MHD-MHC-leaderboard

facebook twitter linkedin youtube pinterest

EasyBlog

This is some blog description about this site

  • Home
    Home This is where you can find all the blog posts throughout the site.
  • Categories
    Categories Displays a list of categories from this blog.
  • Tags
    Tags Displays a list of tags that have been used in the blog.
  • Bloggers
    Bloggers Search for your favorite blogger from this site.
  • Team Blogs
    Team Blogs Find your favorite team blogs here.
  • Login

Are You Vulnerable?

Posted by on in Lifestyle
  • Font size: Larger Smaller
  • Hits: 11919
  • 0 Comments
  • Print

Wikipedia defines vulnerability this way:  Vulnerability refers to the inability to withstand the effects of a hostile environment. 

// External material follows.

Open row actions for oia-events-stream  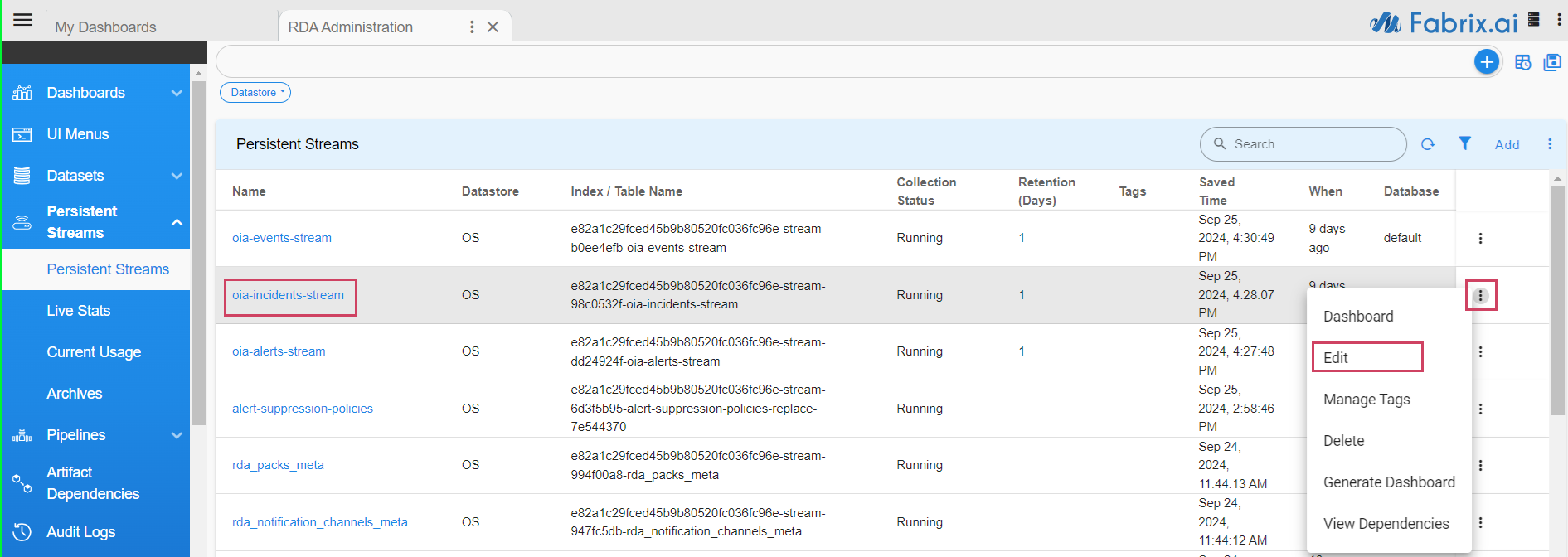(x=1480, y=239)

A more spiritual understanding of vulnerability is provided in the Bible in 1 Peter 5:14… Greet one another with a kiss of love. And in Ephesians 4:25… Therefore, each of you must put off falsehood and speak truthfully to his neighbor, for we are all members of one body. 

The other day I watched a popular life class about vulnerability. In essence, the guest, Brene Brown, defined vulnerability as “an act of courage”.

 

I know feeling vulnerable has never made me feel courageous. If anything, I imagine it feeling like you’re a lamb walking into a lion’s den. When looking back, I’ve had several family experiences over the last few years that have made me feel extremely vulnerable. Something in me realized in order for me to truly forgive and forget I needed to embrace the feeling of being vulnerable. Being vulnerable can open up the door for rejection. It’s a scary place because who wants to be rejected.  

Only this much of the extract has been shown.